> **Problem details**:
Copy each line of the records below and output it without any change.

> **The records**:
-- Start --
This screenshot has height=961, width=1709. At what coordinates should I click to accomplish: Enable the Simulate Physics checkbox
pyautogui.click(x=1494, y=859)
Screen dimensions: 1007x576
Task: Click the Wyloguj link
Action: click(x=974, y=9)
-- End --
> **Task result**:
This screenshot has height=961, width=1709. At what coordinates should I click to accomplish: Enable the Simulate Physics checkbox
pyautogui.click(x=1494, y=859)
Screen dimensions: 1007x576
Task: Click the Wyloguj link
Action: click(x=974, y=9)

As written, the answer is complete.